Exact copies of the records below are required.

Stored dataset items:
-------

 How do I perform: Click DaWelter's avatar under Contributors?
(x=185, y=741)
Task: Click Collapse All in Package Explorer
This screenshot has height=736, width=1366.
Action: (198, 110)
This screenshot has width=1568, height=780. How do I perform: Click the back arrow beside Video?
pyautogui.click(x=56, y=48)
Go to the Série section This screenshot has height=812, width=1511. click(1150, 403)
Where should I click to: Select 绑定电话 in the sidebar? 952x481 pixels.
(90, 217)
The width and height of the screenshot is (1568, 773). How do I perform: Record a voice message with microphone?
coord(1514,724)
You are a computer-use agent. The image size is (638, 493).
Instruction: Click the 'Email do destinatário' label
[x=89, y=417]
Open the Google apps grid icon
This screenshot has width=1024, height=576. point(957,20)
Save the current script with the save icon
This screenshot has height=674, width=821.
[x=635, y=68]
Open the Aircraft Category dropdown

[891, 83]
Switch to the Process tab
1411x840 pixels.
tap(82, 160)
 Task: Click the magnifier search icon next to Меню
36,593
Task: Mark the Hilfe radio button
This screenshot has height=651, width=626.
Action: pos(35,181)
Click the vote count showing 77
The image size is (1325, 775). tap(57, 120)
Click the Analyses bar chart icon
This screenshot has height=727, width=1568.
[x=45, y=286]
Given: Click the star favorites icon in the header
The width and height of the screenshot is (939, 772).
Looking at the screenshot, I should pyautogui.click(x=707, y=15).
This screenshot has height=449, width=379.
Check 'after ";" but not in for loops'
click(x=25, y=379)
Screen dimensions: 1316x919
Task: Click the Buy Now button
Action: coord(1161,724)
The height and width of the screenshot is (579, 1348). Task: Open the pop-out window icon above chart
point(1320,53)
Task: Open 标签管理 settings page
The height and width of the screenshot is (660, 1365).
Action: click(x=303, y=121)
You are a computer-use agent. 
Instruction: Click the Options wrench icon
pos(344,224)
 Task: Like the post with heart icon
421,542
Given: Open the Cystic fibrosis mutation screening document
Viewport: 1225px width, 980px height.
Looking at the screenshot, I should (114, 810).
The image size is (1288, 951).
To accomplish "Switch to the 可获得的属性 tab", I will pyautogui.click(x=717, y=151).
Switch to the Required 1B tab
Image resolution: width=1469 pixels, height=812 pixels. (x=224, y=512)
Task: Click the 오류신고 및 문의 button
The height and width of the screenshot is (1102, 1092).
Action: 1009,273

-------

- _WRITTEN SOLUTION_:
 How do I perform: Click DaWelter's avatar under Contributors?
(x=185, y=741)
Task: Click Collapse All in Package Explorer
This screenshot has height=736, width=1366.
Action: (198, 110)
This screenshot has width=1568, height=780. How do I perform: Click the back arrow beside Video?
pyautogui.click(x=56, y=48)
Go to the Série section This screenshot has height=812, width=1511. click(1150, 403)
Where should I click to: Select 绑定电话 in the sidebar? 952x481 pixels.
(90, 217)
The width and height of the screenshot is (1568, 773). How do I perform: Record a voice message with microphone?
coord(1514,724)
You are a computer-use agent. The image size is (638, 493).
Instruction: Click the 'Email do destinatário' label
[x=89, y=417]
Open the Google apps grid icon
This screenshot has width=1024, height=576. point(957,20)
Save the current script with the save icon
This screenshot has height=674, width=821.
[x=635, y=68]
Open the Aircraft Category dropdown

[891, 83]
Switch to the Process tab
1411x840 pixels.
tap(82, 160)
 Task: Click the magnifier search icon next to Меню
36,593
Task: Mark the Hilfe radio button
This screenshot has height=651, width=626.
Action: pos(35,181)
Click the vote count showing 77
The image size is (1325, 775). tap(57, 120)
Click the Analyses bar chart icon
This screenshot has height=727, width=1568.
[x=45, y=286]
Given: Click the star favorites icon in the header
The width and height of the screenshot is (939, 772).
Looking at the screenshot, I should pyautogui.click(x=707, y=15).
This screenshot has height=449, width=379.
Check 'after ";" but not in for loops'
click(x=25, y=379)
Screen dimensions: 1316x919
Task: Click the Buy Now button
Action: coord(1161,724)
The height and width of the screenshot is (579, 1348). Task: Open the pop-out window icon above chart
point(1320,53)
Task: Open 标签管理 settings page
The height and width of the screenshot is (660, 1365).
Action: click(x=303, y=121)
You are a computer-use agent. 
Instruction: Click the Options wrench icon
pos(344,224)
 Task: Like the post with heart icon
421,542
Given: Open the Cystic fibrosis mutation screening document
Viewport: 1225px width, 980px height.
Looking at the screenshot, I should (114, 810).
The image size is (1288, 951).
To accomplish "Switch to the 可获得的属性 tab", I will pyautogui.click(x=717, y=151).
Switch to the Required 1B tab
Image resolution: width=1469 pixels, height=812 pixels. (x=224, y=512)
Task: Click the 오류신고 및 문의 button
The height and width of the screenshot is (1102, 1092).
Action: 1009,273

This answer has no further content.